_Instructions to follow_
Reproduce the following records line for line, with no changes.

_Extracted records_
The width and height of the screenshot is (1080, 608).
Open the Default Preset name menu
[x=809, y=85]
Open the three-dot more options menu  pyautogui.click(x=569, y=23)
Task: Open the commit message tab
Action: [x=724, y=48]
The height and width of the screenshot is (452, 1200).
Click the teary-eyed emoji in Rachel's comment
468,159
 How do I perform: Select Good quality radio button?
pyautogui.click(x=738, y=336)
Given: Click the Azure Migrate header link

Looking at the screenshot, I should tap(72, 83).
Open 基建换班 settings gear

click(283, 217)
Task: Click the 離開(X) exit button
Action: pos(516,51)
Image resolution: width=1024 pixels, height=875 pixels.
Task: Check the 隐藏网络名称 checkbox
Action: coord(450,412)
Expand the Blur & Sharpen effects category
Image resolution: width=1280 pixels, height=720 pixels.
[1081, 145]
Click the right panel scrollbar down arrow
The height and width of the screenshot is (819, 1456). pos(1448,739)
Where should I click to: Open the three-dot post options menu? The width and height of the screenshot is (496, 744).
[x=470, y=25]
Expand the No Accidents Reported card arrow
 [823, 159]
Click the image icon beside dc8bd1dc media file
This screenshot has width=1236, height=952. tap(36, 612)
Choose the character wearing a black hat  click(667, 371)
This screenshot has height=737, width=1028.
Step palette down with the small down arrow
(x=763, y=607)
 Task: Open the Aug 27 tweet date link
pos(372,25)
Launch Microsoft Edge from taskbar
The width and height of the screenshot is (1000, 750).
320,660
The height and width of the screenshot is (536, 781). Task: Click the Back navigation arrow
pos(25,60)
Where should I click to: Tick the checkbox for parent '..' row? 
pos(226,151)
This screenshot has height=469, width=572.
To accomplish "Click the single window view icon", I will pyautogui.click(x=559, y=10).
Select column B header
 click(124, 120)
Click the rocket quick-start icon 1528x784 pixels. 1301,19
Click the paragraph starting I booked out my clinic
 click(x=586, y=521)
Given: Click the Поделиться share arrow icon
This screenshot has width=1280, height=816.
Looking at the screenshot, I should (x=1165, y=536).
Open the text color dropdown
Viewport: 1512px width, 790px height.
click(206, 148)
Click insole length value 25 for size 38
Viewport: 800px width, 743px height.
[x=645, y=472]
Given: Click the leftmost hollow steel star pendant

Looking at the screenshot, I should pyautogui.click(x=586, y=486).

_Task result_
The width and height of the screenshot is (1080, 608).
Open the Default Preset name menu
[x=809, y=85]
Open the three-dot more options menu  pyautogui.click(x=569, y=23)
Task: Open the commit message tab
Action: [x=724, y=48]
The height and width of the screenshot is (452, 1200).
Click the teary-eyed emoji in Rachel's comment
468,159
 How do I perform: Select Good quality radio button?
pyautogui.click(x=738, y=336)
Given: Click the Azure Migrate header link

Looking at the screenshot, I should tap(72, 83).
Open 基建换班 settings gear

click(283, 217)
Task: Click the 離開(X) exit button
Action: pos(516,51)
Image resolution: width=1024 pixels, height=875 pixels.
Task: Check the 隐藏网络名称 checkbox
Action: coord(450,412)
Expand the Blur & Sharpen effects category
Image resolution: width=1280 pixels, height=720 pixels.
[1081, 145]
Click the right panel scrollbar down arrow
The height and width of the screenshot is (819, 1456). pos(1448,739)
Where should I click to: Open the three-dot post options menu? The width and height of the screenshot is (496, 744).
[x=470, y=25]
Expand the No Accidents Reported card arrow
 [823, 159]
Click the image icon beside dc8bd1dc media file
This screenshot has width=1236, height=952. tap(36, 612)
Choose the character wearing a black hat  click(667, 371)
This screenshot has height=737, width=1028.
Step palette down with the small down arrow
(x=763, y=607)
 Task: Open the Aug 27 tweet date link
pos(372,25)
Launch Microsoft Edge from taskbar
The width and height of the screenshot is (1000, 750).
320,660
The height and width of the screenshot is (536, 781). Task: Click the Back navigation arrow
pos(25,60)
Where should I click to: Tick the checkbox for parent '..' row? 
pos(226,151)
This screenshot has height=469, width=572.
To accomplish "Click the single window view icon", I will pyautogui.click(x=559, y=10).
Select column B header
 click(124, 120)
Click the rocket quick-start icon 1528x784 pixels. 1301,19
Click the paragraph starting I booked out my clinic
 click(x=586, y=521)
Given: Click the Поделиться share arrow icon
This screenshot has width=1280, height=816.
Looking at the screenshot, I should (x=1165, y=536).
Open the text color dropdown
Viewport: 1512px width, 790px height.
click(206, 148)
Click insole length value 25 for size 38
Viewport: 800px width, 743px height.
[x=645, y=472]
Given: Click the leftmost hollow steel star pendant

Looking at the screenshot, I should pyautogui.click(x=586, y=486).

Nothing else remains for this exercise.